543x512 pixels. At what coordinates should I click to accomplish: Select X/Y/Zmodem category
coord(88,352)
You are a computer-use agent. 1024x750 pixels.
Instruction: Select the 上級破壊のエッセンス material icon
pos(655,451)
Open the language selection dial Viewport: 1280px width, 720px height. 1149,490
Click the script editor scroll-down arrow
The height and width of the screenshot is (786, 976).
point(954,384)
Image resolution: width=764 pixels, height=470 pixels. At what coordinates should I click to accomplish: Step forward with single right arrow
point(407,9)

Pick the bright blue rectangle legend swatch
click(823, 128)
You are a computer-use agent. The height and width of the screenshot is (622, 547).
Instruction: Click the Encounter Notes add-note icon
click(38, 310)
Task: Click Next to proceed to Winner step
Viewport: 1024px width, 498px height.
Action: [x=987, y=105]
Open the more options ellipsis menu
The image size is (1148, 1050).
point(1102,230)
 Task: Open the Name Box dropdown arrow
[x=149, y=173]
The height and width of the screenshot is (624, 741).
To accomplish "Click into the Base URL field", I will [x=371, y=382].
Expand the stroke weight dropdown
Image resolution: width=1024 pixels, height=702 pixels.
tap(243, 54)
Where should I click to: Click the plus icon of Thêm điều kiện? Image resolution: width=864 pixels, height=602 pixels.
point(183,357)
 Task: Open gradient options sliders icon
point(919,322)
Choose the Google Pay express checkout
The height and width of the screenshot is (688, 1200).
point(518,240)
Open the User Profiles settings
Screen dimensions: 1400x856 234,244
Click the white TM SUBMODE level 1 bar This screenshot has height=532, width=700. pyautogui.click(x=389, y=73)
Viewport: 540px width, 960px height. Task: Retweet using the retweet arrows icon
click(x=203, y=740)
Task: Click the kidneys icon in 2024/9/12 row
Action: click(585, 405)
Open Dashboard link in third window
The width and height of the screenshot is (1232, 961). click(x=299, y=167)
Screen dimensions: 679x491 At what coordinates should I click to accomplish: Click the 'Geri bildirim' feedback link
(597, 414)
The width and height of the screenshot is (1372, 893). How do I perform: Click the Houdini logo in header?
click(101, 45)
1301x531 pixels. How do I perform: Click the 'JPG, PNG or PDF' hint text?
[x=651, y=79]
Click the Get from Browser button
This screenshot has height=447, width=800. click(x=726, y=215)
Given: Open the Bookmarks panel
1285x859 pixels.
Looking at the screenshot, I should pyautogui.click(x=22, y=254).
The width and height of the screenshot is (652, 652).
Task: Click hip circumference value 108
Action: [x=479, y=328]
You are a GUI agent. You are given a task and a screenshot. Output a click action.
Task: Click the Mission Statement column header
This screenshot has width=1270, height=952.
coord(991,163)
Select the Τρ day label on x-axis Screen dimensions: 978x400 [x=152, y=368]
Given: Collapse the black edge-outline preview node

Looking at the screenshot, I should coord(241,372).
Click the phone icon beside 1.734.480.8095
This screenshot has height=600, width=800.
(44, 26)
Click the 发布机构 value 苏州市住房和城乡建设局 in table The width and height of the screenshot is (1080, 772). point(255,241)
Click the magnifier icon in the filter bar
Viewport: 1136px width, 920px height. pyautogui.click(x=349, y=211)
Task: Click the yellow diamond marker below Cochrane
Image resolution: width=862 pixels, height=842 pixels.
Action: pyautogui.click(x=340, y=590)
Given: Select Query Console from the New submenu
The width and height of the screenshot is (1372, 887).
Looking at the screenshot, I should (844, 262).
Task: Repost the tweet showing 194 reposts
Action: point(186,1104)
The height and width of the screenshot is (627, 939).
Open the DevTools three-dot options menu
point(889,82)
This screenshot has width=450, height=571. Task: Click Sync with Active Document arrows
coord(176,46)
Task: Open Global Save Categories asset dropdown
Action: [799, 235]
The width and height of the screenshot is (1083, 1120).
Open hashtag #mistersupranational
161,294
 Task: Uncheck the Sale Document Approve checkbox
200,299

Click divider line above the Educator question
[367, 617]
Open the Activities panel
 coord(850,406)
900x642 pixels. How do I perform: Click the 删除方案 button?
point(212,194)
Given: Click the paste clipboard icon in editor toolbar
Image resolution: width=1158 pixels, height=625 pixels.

◇ ◇ ◇ ◇

What you need to do =>
Please copy all of the data above exactly.

Solution for this problem =>
543x512 pixels. At what coordinates should I click to accomplish: Select X/Y/Zmodem category
coord(88,352)
You are a computer-use agent. 1024x750 pixels.
Instruction: Select the 上級破壊のエッセンス material icon
pos(655,451)
Open the language selection dial Viewport: 1280px width, 720px height. 1149,490
Click the script editor scroll-down arrow
The height and width of the screenshot is (786, 976).
point(954,384)
Image resolution: width=764 pixels, height=470 pixels. At what coordinates should I click to accomplish: Step forward with single right arrow
point(407,9)

Pick the bright blue rectangle legend swatch
click(823, 128)
You are a computer-use agent. The height and width of the screenshot is (622, 547).
Instruction: Click the Encounter Notes add-note icon
click(38, 310)
Task: Click Next to proceed to Winner step
Viewport: 1024px width, 498px height.
Action: [x=987, y=105]
Open the more options ellipsis menu
The image size is (1148, 1050).
point(1102,230)
 Task: Open the Name Box dropdown arrow
[x=149, y=173]
The height and width of the screenshot is (624, 741).
To accomplish "Click into the Base URL field", I will [x=371, y=382].
Expand the stroke weight dropdown
Image resolution: width=1024 pixels, height=702 pixels.
tap(243, 54)
Where should I click to: Click the plus icon of Thêm điều kiện? Image resolution: width=864 pixels, height=602 pixels.
point(183,357)
 Task: Open gradient options sliders icon
point(919,322)
Choose the Google Pay express checkout
The height and width of the screenshot is (688, 1200).
point(518,240)
Open the User Profiles settings
Screen dimensions: 1400x856 234,244
Click the white TM SUBMODE level 1 bar This screenshot has height=532, width=700. pyautogui.click(x=389, y=73)
Viewport: 540px width, 960px height. Task: Retweet using the retweet arrows icon
click(x=203, y=740)
Task: Click the kidneys icon in 2024/9/12 row
Action: click(585, 405)
Open Dashboard link in third window
The width and height of the screenshot is (1232, 961). click(x=299, y=167)
Screen dimensions: 679x491 At what coordinates should I click to accomplish: Click the 'Geri bildirim' feedback link
(597, 414)
The width and height of the screenshot is (1372, 893). How do I perform: Click the Houdini logo in header?
click(101, 45)
1301x531 pixels. How do I perform: Click the 'JPG, PNG or PDF' hint text?
[x=651, y=79]
Click the Get from Browser button
This screenshot has height=447, width=800. click(x=726, y=215)
Given: Open the Bookmarks panel
1285x859 pixels.
Looking at the screenshot, I should pyautogui.click(x=22, y=254).
The width and height of the screenshot is (652, 652).
Task: Click hip circumference value 108
Action: [x=479, y=328]
You are a GUI agent. You are given a task and a screenshot. Output a click action.
Task: Click the Mission Statement column header
This screenshot has width=1270, height=952.
coord(991,163)
Select the Τρ day label on x-axis Screen dimensions: 978x400 [x=152, y=368]
Given: Collapse the black edge-outline preview node

Looking at the screenshot, I should coord(241,372).
Click the phone icon beside 1.734.480.8095
This screenshot has height=600, width=800.
(44, 26)
Click the 发布机构 value 苏州市住房和城乡建设局 in table The width and height of the screenshot is (1080, 772). point(255,241)
Click the magnifier icon in the filter bar
Viewport: 1136px width, 920px height. pyautogui.click(x=349, y=211)
Task: Click the yellow diamond marker below Cochrane
Image resolution: width=862 pixels, height=842 pixels.
Action: pyautogui.click(x=340, y=590)
Given: Select Query Console from the New submenu
The width and height of the screenshot is (1372, 887).
Looking at the screenshot, I should (844, 262).
Task: Repost the tweet showing 194 reposts
Action: point(186,1104)
The height and width of the screenshot is (627, 939).
Open the DevTools three-dot options menu
point(889,82)
This screenshot has width=450, height=571. Task: Click Sync with Active Document arrows
coord(176,46)
Task: Open Global Save Categories asset dropdown
Action: [799, 235]
The width and height of the screenshot is (1083, 1120).
Open hashtag #mistersupranational
161,294
 Task: Uncheck the Sale Document Approve checkbox
200,299

Click divider line above the Educator question
[367, 617]
Open the Activities panel
 coord(850,406)
900x642 pixels. How do I perform: Click the 删除方案 button?
point(212,194)
Given: Click the paste clipboard icon in editor toolbar
Image resolution: width=1158 pixels, height=625 pixels.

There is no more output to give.